Deborah Hopkinson says
I just wanted to comment about the reference to a book by Leon Stein, which is, of course The Triangle Fire. Popular adult nonfiction of the mid-20th century (including Stein and Walter Lord’s A Night to Remember) did not typically include any source notes or bibliography (unlike, say, Seabiscuit). This limits their usefulness to a modern researcher. Lord’s book was apparently based on letters and interviews from survivors, but none of the quotes can be checked unless one travels to work with his papers.
Something interesting happened when I was writing Shutting out the Sky, Life in the Tenements of New York. I accessed microfilm of newspapers and realized that while Stein called it the Triangle Shirtwaist Factory (as most people still do), the actual name of the company was the Triangle Waist Company.

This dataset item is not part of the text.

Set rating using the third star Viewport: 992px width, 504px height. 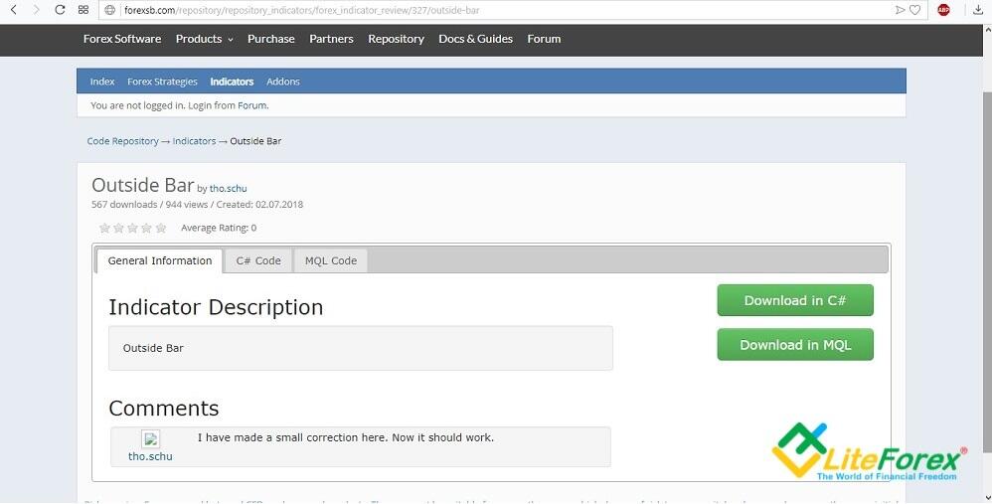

I wrote to the folks at Cornell’s Kheel Center, who maintain a fantastic online exhibition about the disaster. They were listing it as the Triangle Shirtwaist Company also. However, based on my query, they did more research, and were able to find a photograph of the factory sign. They subsequently changed the name of the factory on THEIR website and I often send students there who are doing a report on the topic.

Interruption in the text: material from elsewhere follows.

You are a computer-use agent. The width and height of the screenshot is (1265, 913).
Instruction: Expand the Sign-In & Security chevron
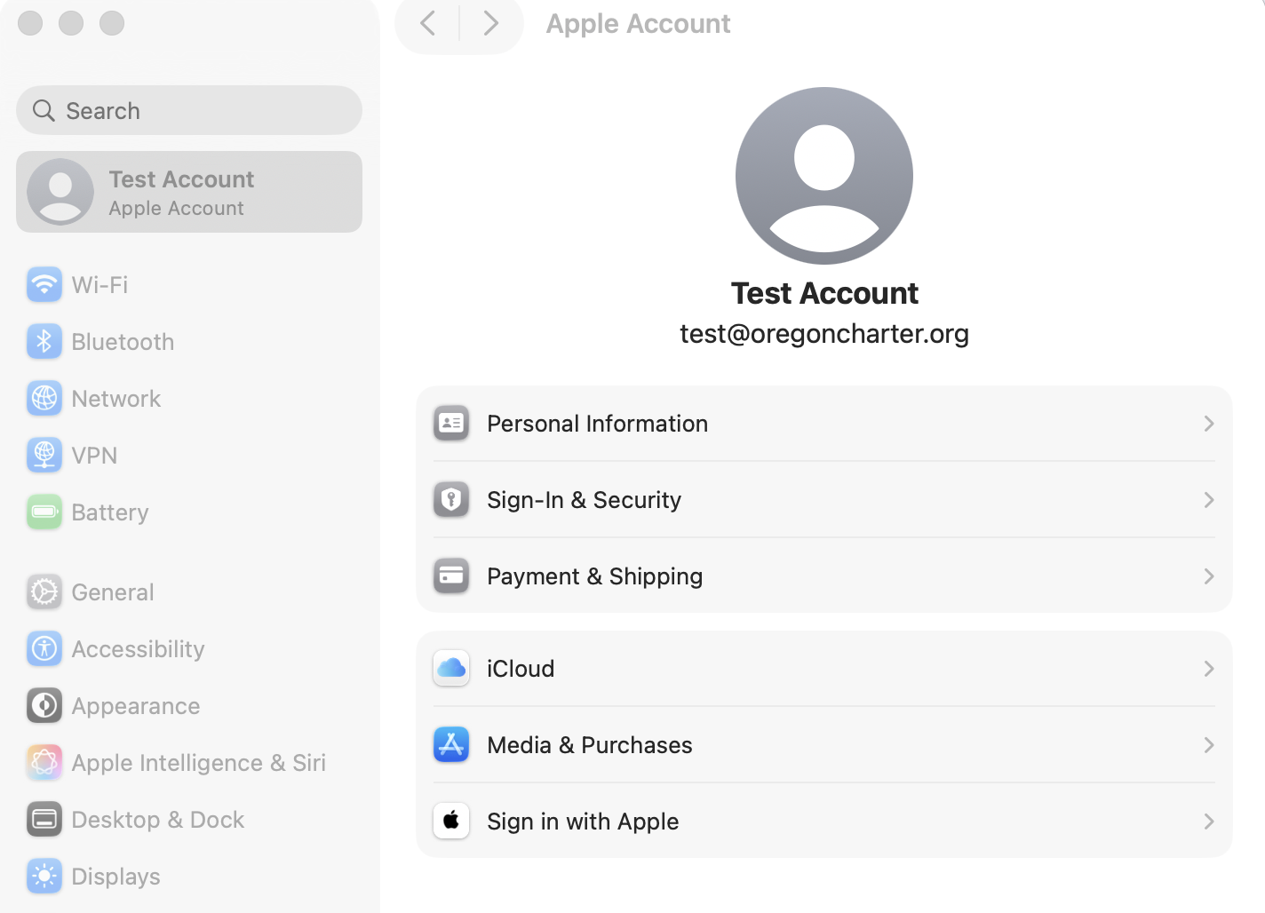click(x=1209, y=500)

The Common Core seeks to prepare students for college in an age when information literacy is more complex than ever, where they will soon be scurrying to Purdue’s Owl site to figure out how to cite sources for themselves, and where will be reminded, as my son’s college professor just told his students in the instructions for a paper: Wikipedia is not an academic source. Hopefully that won’t come as a surprise;)
Monica Edinger says
Deborah, I just read Michelle Markel’s BRAVE GIRL: CLARA AND THE SHIRTWAIST MAKERS’ STRIKE OF 1909 (out this spring) and noticed that she called it the Triangle Waist Company so figured some how it had mistakenly become known as the Triangle Shirtwaist Company and now you’ve confirmed my guess. So interesting.
Jonathan Hunt says
Thank you for sharing this Deborah because I think it brings up another pitfall in terms of evaluating nonfiction. When reasonably informed readers comes across a reference to The Triangle Waist Company in SHUTTING OUT THE SKY do they assume that it should be Triangle Shirtwaist Company because that’s what every other book–including those by grown-up historians–call it, and thus assume that you, the children’s author, are in error? I think some of us might and it’s clearly a dangerous assumption to make.